3. Don’t go to the store during peak times
If you want to get shopping faster – which will also reduce the likelihood of reaching for banned products – do shopping on Sunday, Wednesday, late evening or mid-day, when most people eat lunch.
4. Are you going shopping? Fill up!
It’s a cliché, but we forget about it all the time. Shopping right after work, without lunch, is a big risk: first, to eat an unhealthy quick snack on the spot, and second, to buy a pile of unnecessary products. Hunger motivates us to stockpile that we do not really need.

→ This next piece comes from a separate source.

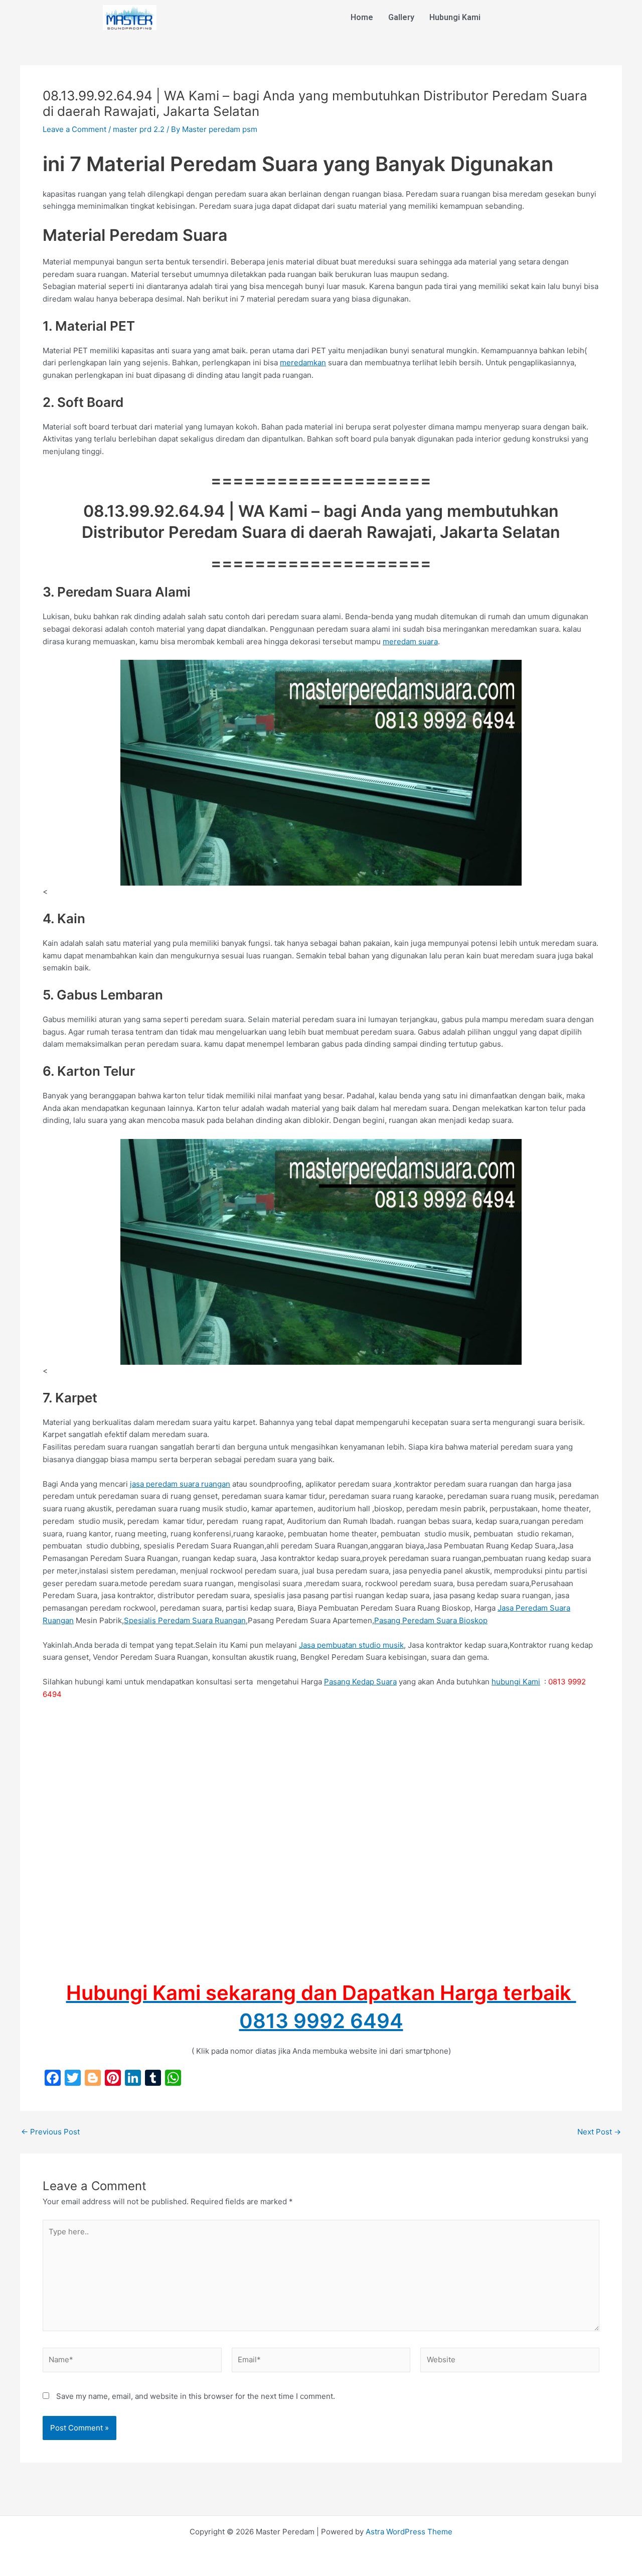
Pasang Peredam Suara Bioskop (431, 1620)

5. Take advantage of online purchases
If you have a trusted store that delivers your purchases home, use this option. In front of the computer, you can make your choice calmly, then you will reduce the likelihood of buying unhealthy, unplanned products. You can go personally to a greengrocer and butcher’s shop – it’s better to choose these products yourself.
6. Away from promotion
2 in 1, larger packaging at a lower price – these are marketing gimmicks that we often pay attention to, without thinking whether we need such an amount at all. As a consequence, we either force it later – because it will be wasted, or we throw away the food. In addition, smaller packages are easier to portion control.

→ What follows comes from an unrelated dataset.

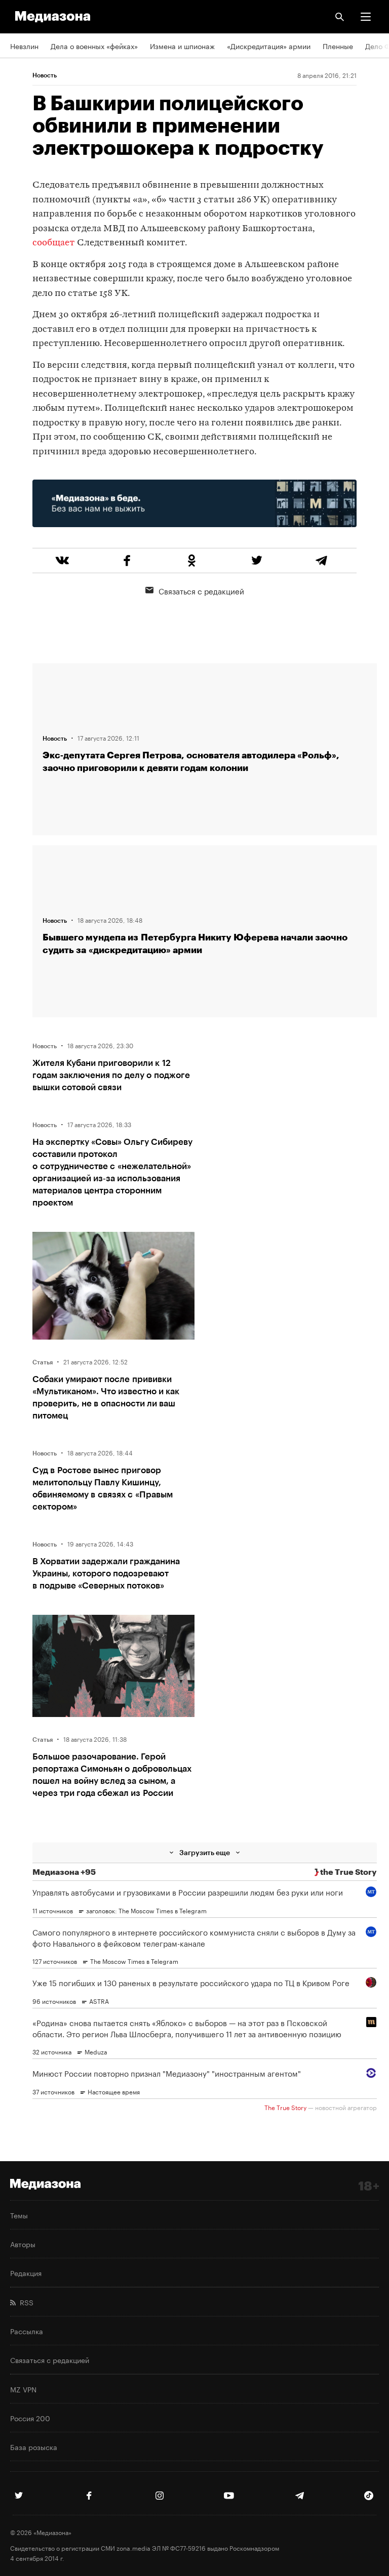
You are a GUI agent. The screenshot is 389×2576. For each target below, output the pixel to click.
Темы (19, 2214)
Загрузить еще (204, 1852)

If you want to plan quick meals with simple ingredients, think about vegetables with noodles, porridge or rice, possibly with chicken, seafood or fish. For breakfasts, porridge will be simple – you just need to buy regular oatmeal, milk and your favorite fruits, for snacks and dinners you will need vegetables, fruits, natural yoghurts, nuts, seeds, cheese. Simple dishes are often also healthy dishes. So healthy weight loss doesn’t have to be complicated and expensive. On the contrary – it can facilitate our shopping and lifestyle.